Il se trouve qu’un certain Philippe Barassat, réalisateur de cinéma, avait tourné en 1995 un court-métrage de 16 minutes et 54 secondes intitulé Mon copain Rachid (visible ici), et lorsqu’il fut question, en 1998, de le passer dans les salles de cinéma, on y colla un prologue de 89 secondes où l’on voyait Frédéric Mitterrand lire un texte de Camus, texte dans lequel l’auteur disait qu’il ne comprenait pas très bien la notion de péché, et concluait que « vivre, ce n’est pas se résigner ». Cet extrait ne contenait donc rien qui concernât la pédophilie. C’est ce prologue qui revient sous forme de peau de banane amicalement glissée sous les escarpins de Frédo par « Numérama », un magazine sur Internet, via un article signé d’un certain Guillaume Champeau.
Le film lui-même est sans doute assez anodin dans sa mise en scène, un peu plus audacieux dans son dialogue, et n’a sans doute que le défaut d’être sonorisé avec le Requiem de Mozart, qui est complètement saugrenu dans le contexte. Son narrateur est un jeune garçon d’une dizaine d’années, Éric, fasciné par le sexe, certes de taille respectable (on l’entrevoit durant une seconde), de son copain Rachid, garçon de quinze ans. Il demande souvent à le voir et même à le toucher, mais Rachid n’accepte qu’en étant payé, en vertu de cette idéologie qui a cours partout, dans les pays arabes, et qui prétend qu’on « n’est pas pédé » tant qu’on se fait payer. Des années plus tard, alors que les deux garçons se sont perdus de vue, Éric est marié et père de famille, tandis que Rachid est devenu prostitué.
Naturellement, ce film est un peu dérangeant, et pour deux raisons : c’est le plus jeune qui est demandeur, et l’acte de palpation supposé pédophile n’a aucune conséquence traumatisante pour lui ! Notre époque refuse – et surtout nie, ce qui est entièrement idéologique – la possibilité de ces deux aspects. En somme, le film dédramatisait les actes, alors que tout nous enjoint aujourd’hui à les condamner.

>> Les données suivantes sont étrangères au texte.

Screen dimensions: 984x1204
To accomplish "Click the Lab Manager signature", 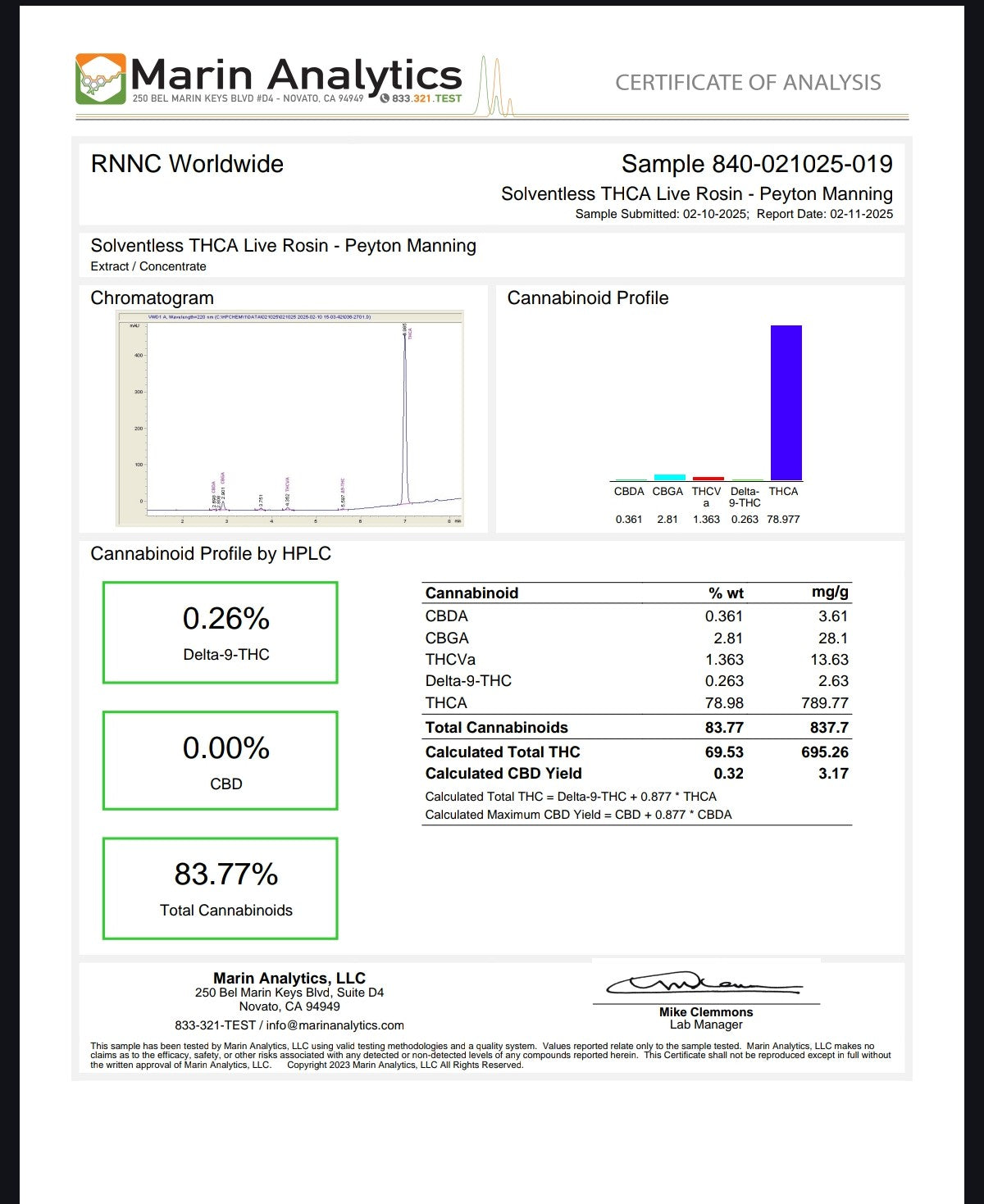I will tap(704, 983).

Ce qui peut nous inciter à nous tordre de rire, c’est de constater combien les opinions changent avec le temps. Lors de la sortie du film, il n’avait suscité aucune réaction hostile, et le journal « Libération » l’avait trouvé « réussi », « inspiré » et « très charmant », tandis que « Chronicart » y voyait un film destiné à « faire éclater les frontières ». En attendant, c’est la carrière de Frédéric Mitterrand qui éclate, mais par petits morceaux.